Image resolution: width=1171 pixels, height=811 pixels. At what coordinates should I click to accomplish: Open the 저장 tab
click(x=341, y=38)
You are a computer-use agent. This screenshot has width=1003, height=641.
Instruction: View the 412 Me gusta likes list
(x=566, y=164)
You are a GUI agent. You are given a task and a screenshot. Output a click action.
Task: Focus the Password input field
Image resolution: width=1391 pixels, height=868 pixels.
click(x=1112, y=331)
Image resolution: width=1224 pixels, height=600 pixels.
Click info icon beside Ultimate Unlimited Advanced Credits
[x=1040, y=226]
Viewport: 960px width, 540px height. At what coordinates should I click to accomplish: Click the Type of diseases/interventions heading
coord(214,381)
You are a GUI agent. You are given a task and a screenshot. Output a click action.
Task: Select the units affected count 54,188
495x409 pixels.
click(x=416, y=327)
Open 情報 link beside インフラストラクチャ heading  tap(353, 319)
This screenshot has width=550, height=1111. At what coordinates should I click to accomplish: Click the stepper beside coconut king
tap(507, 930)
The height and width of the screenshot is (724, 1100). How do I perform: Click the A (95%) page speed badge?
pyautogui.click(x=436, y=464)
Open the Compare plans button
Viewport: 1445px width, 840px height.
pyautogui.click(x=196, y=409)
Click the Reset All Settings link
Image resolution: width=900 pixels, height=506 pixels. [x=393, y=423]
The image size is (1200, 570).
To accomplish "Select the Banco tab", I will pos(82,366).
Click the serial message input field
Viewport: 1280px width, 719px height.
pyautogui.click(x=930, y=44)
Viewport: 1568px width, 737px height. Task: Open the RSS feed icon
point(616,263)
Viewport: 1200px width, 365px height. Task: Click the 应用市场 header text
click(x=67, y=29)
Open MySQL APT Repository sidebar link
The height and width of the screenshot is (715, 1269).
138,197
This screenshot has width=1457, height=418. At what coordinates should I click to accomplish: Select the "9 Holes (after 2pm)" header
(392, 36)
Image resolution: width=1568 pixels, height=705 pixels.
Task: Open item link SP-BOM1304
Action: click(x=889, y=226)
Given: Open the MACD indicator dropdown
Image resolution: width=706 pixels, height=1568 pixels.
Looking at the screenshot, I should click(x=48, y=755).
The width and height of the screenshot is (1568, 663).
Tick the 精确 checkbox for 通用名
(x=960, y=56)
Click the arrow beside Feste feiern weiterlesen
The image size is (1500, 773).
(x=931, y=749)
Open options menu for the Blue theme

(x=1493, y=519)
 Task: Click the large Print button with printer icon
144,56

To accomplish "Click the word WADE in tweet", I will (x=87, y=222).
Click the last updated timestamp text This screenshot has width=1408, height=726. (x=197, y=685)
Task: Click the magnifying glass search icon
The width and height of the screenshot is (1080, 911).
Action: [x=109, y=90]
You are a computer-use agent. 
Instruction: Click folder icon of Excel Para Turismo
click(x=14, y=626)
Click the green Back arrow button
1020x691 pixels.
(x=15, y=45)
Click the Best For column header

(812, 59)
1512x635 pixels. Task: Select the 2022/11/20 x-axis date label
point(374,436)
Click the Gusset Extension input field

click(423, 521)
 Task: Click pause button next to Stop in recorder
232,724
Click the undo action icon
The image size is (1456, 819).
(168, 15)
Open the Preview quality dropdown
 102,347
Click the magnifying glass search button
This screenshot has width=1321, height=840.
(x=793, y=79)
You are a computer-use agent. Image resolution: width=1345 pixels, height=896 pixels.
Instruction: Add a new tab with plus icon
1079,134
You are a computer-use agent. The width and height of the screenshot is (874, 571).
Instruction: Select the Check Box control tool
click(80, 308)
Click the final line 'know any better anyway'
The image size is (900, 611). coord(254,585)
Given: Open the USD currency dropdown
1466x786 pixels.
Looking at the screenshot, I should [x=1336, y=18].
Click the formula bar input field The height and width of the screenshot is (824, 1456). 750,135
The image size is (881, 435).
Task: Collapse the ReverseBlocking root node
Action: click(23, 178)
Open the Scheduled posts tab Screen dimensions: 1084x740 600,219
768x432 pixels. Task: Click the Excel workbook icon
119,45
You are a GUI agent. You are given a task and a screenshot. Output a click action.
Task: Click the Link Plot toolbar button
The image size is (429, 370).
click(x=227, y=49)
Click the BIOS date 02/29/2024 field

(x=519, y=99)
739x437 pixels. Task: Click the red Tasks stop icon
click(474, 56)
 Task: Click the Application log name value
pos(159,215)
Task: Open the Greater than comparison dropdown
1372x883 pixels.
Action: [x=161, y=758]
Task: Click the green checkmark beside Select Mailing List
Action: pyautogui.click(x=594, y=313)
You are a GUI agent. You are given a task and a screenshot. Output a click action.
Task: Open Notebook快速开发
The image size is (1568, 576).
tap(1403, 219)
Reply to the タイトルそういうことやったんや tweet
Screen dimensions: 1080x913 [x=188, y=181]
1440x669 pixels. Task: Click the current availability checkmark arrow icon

▶ _Goal of the exercise_
State how many lines contain the word "magnifying" across the listing, and give no other text.

▶ _Result of the task_
2